Clubhouse na Android
Twórcy aplikacji zakomunikowali 16 maja 2021 roku, że w ciągu tygodnia rozszerzą działalność aplikacji na urządzenia z Androidem. Dotychczas była ona dostępna tylko na urządzenia z systemem iOS. Kilka dni temu Clubhouse wszedł w fazę beta wersji na Androida i przeprowadził szereg testów na systemie od Google dla internatów ze Stanów Zjednoczonych. Wersja ta we wtorek (18 maja) ma się pojawić w Brazylii, Japonii, Rosji, a najpóźniej do piątku (21 maja) ma być dostępna dla reszty świata. Obecnie programiści zbierają, poddają analizie dane od amerykańskich użytkowników i eliminują ewentualne usterki i błędy systemowe.

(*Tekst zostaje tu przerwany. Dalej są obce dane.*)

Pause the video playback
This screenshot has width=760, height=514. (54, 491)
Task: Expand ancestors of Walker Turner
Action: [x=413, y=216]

Twórcy cały czas pracują nad dodaniem lub udoskonaleniem funkcji takich jak płatności czy tworzenie nowych klubów. Twórcy wskazali, że dostępność aplikacji w systemie Android była zawsze ważnym elementem rozwoju, a prace nad wersją dla Google Play trwały od roku. Obecnie wersja aplikacji na Androida jest dużo uboższa niż ta z systemu iOS i brakuje jej wielu przydatnych funkcji, jednak twórcy zapewniają, że wszystkie opcje mają być przeniesione w takim samym kształcie.

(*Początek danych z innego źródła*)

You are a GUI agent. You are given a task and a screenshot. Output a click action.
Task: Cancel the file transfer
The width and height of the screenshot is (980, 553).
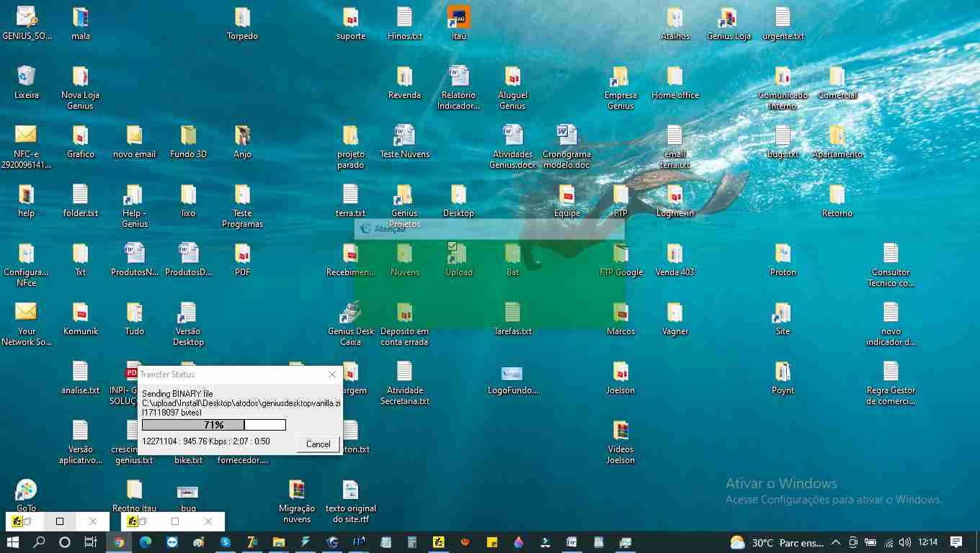(x=318, y=444)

Cyberprzestępcy wykorzystują Clubhouse
Gdy Clubhouse ogłosił, że zamierza stworzyć wersję na Androida, zjawiskiem tym zaczęli się interesować cyberprzestępcy. Użytkownicy, którzy wyczekują Clubhouse na swoje smartfony muszą być uważni. Przestępcy proponują do pobrania aplikację, która jest łudząco podobna do Clubhouse. Jej działanie jest zupełnie inne. Oprogramowanie, które promują oszuści pod przykrywką aplikacji, to nic innego jak próba wyciągania wrażliwych danych. Jak na razie fałszywego Clubhouse nie da się pobrać z poziomu Google Play, ale plik instalacyjny APK malware’u udającego popularną usługę jest dostępny bez problemu w sieci. Jak podaje serwis makeusof.com, trojan BlackRock, który został zaszyty w fałszywym Clubhouse na Androida, potrafi wykradać dane logowania do ponad 400 różnych usług, takich jak Twitter, Facebook, Amazon, Netflix oraz eBay. Dodatkowo złośliwe oprogramowanie może wykraść dane do aplikacji bankowych, giełdy oraz usług kryptowalutowych. Należy być czujnym i monitorować zmiany na rynku mobile, za kilka dni, kiedy aplikacja Clubhouse będzie dostępna także w Polsce.
Już na dniach polscy użytkownicy korzystający z Androida będą mogli korzystać z Clubhouse. Czy wprowadzenie jej na rynek Google Play sprawi, że liczba pobrań się wyrówna i Clubhouse znowu powróci na szczyt notowań Sensor Tower? Niewątpliwie dane w najbliższych miesiącach wskażą nam odpowiedź.